• _Task description_
In the September 2022 science roundup, what genetic mutation is linked to a more effective immune response against COVID-19?

Recent Interesting Science Articles (September 2022)

Still a little light on science news this month. Even I am more concerned about economic and war-related news right now.

  • We’ll start with the COVID-19 news first as it’s still relevant even if we’re at the tail end of the pandemic. Pretty much everybody will have wondered why some people remain uninfected even after being exposed multiple times while others get infected only through casual contact. According to the preprint of a new study, it seems that around 1 in 10 carry a genetic mutation, called HLA B 1501, that led them to mount a more effective immune response against COVID-19 using T cells generated from common colds. They still get infected but they are usually asymptomatic as their immune system fights it off so quickly. Note that this study still needs to be peer reviewed however and no doubt it will receive plenty of attention.
  • Next is a study that has major implications on our understanding of how air pollution leads to cancer. The conventional view was that many of the carcinogenic substances that constitute the polluting particles in air directly damaged cells, leading to cancer. The team found however that many such substances don’t seem to directly damage cells at all. Instead, their presence activates an alarm signal in the lungs and when already damaged cells receive that signal, they may become cancerous. This raises the potential of taking drugs that block this alarm signal for people who live in particularly polluted areas to prevent damaged lung cells from actually becoming cancerous.

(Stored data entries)
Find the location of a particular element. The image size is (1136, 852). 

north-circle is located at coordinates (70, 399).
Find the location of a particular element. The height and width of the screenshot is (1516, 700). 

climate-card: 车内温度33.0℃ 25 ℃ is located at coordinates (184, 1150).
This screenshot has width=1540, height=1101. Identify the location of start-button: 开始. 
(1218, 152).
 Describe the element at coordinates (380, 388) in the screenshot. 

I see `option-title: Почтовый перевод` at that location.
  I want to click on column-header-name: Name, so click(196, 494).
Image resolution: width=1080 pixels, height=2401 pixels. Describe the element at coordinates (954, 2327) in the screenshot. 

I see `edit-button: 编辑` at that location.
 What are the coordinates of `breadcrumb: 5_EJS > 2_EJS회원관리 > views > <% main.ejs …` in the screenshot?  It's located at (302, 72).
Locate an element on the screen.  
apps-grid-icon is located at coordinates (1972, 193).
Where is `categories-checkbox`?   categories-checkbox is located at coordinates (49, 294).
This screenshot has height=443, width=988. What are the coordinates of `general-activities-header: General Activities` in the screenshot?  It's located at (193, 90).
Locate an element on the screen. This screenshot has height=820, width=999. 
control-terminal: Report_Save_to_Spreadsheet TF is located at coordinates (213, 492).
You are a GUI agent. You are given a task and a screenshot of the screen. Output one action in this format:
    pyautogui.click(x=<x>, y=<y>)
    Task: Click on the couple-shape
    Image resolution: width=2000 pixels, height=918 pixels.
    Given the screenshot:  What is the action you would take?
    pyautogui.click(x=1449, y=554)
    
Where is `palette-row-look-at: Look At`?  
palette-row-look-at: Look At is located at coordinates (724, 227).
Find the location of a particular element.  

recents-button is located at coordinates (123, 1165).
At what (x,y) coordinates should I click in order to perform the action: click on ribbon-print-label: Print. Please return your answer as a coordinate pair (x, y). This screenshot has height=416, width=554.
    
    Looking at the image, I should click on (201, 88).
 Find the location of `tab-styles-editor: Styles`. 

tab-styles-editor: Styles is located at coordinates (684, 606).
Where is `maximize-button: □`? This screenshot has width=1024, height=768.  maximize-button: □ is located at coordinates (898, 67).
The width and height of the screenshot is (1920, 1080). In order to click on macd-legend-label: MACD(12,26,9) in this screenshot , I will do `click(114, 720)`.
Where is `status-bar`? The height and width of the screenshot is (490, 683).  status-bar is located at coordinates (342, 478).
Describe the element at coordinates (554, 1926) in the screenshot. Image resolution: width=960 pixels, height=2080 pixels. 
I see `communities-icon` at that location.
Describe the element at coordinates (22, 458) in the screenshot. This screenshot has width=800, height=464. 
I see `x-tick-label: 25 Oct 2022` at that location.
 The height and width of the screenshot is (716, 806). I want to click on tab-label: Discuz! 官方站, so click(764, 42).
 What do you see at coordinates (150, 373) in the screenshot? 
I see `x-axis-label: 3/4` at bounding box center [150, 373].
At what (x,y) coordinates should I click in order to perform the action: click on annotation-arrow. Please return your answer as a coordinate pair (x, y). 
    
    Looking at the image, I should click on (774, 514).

• _Response for this exercise_
HLA B 1501